Hidden Huntress

An idea began to tickle my mind and with it came fear. “Do you have my map? The list of dead women that was tucked into Catherine’s grimoire?”


He silently retrieved the paper from a locked chest and handed it to me. My eyes roved over the names, and the years that they had died. Nearly always nineteen or thirty-eight years apart, with a few exceptions. A weak and baseless pattern. Unless it wasn’t. I set the paper on the table and pressed a hand to my mouth. I’d left my mother alone, thinking that we had years before she was in any danger. But what if we’d been wrong?

I dropped my hand to my lap. “We need to know when the last time the full moon and winter solstice were in conjunction. We need to know all the times it has been. And we need a reliable source.”

“I know what you’re suggesting,” Tristan said flatly, “and the answer is no.”

“We need to find out if there is a pattern,” I said. “This might be the only way we can predict her actions. And frankly, we need to know what is really happening in Trollus.”

“How?” He grimaced. “It isn’t as if we can waltz into the city and ask. My father’s control over Trollus is uncertain, and we can be sure that Angoulême will do everything in his power to thwart us.”

“We wouldn’t waltz in,” I said. “We’d sneak.”

Tristan shook his head. “Even if we managed to get into the city, there isn’t a chance of me making it all the way to Pierre unnoticed. My magic is too strong – they’ll know it’s me.”

“Which is why I’ll go alone.”

He leveled me with a chilling glare. “Even if it were worth the risk, it would be impossible. There are two ways into the city, and both are gated and guarded.”

“That’s not entirely true,” Chris said, then winced as Tristan redirected his glare.

I stood up and leaned forward until my face blocked their line of sight. “What are you talking about?”

Chris mumbled something shockingly foul to do with goats and then sighed. “Well, they do have a hole in their roof.”





Forty-Four





Cécile





We left the horses tied up, in the trees, and started toward the sea of rock concealing Trollus from the rest of the world. I was wearing a grey dress and hooded cloak, my hair expertly tucked under a black wig that Sabine had retrieved from the opera house’s collection of costumes.
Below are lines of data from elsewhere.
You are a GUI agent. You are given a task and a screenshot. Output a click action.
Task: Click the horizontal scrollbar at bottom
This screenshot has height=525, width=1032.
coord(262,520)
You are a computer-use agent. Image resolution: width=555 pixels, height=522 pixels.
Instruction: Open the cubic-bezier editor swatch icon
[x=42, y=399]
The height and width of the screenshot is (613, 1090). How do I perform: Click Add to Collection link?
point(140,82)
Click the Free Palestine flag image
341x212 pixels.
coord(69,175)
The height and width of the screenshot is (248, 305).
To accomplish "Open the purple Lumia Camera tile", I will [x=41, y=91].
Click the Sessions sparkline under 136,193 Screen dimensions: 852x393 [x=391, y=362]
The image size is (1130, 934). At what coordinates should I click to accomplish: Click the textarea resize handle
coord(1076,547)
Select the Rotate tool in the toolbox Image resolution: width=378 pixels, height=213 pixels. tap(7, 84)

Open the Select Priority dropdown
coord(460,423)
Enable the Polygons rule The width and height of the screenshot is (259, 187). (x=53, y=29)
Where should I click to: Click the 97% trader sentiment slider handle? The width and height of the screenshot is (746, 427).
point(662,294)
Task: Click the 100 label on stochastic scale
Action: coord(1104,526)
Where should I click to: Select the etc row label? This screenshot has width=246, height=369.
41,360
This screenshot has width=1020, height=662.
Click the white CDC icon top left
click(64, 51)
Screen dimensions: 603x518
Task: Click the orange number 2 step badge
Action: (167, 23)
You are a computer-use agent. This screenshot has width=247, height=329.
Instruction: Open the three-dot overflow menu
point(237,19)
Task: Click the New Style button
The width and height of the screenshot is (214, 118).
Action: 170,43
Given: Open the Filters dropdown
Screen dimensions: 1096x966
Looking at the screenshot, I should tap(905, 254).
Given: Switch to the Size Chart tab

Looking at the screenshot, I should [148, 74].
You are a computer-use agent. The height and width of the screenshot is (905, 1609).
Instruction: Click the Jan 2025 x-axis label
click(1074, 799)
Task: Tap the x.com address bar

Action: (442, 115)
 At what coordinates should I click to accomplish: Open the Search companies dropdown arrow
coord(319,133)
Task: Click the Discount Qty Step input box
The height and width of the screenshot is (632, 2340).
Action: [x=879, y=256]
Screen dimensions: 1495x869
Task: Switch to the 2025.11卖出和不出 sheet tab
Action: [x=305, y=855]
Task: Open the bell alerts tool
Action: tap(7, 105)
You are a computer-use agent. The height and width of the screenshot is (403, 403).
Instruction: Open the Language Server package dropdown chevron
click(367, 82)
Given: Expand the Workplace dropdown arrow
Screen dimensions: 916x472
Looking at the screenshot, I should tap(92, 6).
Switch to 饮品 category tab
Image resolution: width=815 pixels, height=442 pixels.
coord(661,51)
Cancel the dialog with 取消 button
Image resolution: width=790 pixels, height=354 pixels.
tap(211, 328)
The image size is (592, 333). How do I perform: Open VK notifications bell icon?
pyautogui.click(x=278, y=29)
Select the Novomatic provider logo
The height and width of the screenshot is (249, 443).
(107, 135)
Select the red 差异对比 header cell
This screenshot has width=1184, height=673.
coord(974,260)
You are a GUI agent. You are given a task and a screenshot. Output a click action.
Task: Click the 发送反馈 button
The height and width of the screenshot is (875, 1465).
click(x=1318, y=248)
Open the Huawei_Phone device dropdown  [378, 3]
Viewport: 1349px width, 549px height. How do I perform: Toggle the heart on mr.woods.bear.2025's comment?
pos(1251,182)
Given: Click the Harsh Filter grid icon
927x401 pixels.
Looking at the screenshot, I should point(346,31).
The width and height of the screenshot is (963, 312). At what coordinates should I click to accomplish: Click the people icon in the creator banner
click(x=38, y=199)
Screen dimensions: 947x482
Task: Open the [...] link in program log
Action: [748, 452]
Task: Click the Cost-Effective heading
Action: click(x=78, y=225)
It wasn’t a perfect disguise, but I was banking on no one taking much notice of a half-blood girl running an errand for her owner.

Tristan had said little since we’d left Trianon, his attention seemingly focused on guiding his black gelding on the road slick with ice and mud, but I knew better. As much as he disliked the risk we were taking to get this information, he wanted, no, needed to know what was happening in Trollus, and that made him much more reckless than he normally was. I wasn’t sure if that was a good or bad thing.

“I thought it would be easier to see,” I muttered once we had clambered up. “Do you know which way? It’s going to take us hours to climb to the middle.” Holding my skirts with one hand, I leapt over onto the next rock, then turned back to Tristan. “It’s all right to walk out here, isn’t it? It won’t, you know…” I moved in an exaggerated wobble from side to side.

“You’re standing on a great deal of rock, love,” Tristan said, the first bit of humor I’d seen in hours rising onto his face. “You’re going to need to eat more chocolate truffles if you intend to finish the mountain’s work.”

A faintly shimmering platform of magic bridged the gap between the two boulders, and he strolled across, then offered me his arm. “Do you remember the last time we disguised you as a troll?”

“How could I forget,” I said, holding tight to his arm and trying not to think about all the rock crashing out from underneath us and how far we’d fall if it did. “Only that time you were trying to sneak me out, not in.” My eyes drifted over the grey stones as I remembered when I’d decided to stay in Trollus, the way he’d kissed me, and the feeling that I finally had nearly everything I wanted. How long had it lasted? Five minutes before everything had quite literally crashed down around us.

“Your choosing to stay was the most purely happy moment of my life.”

I rested my head against his shoulder. “I’ve never once regretted that choice.” But we both knew what was unsaid – that our moments of happiness were so few and far between, hemmed in on all sides by disaster and tragedy. Then and now. Trying to live and love while the blood of a friend and comrade was on our hands and knowing that worse was yet to come. Did that make us appreciate those precious moments more, or did it tarnish them? I didn’t know.

“Here it is.”

The moon hole was much larger than I’d thought – perhaps ten feet across, and while from the streets of Trollus it had appeared to me as hope and freedom, from this perspective it seemed like the gate to hell itself. Black, menacing, and deadly. A wave of vertigo hit me, and I swayed unsteadily on my feet.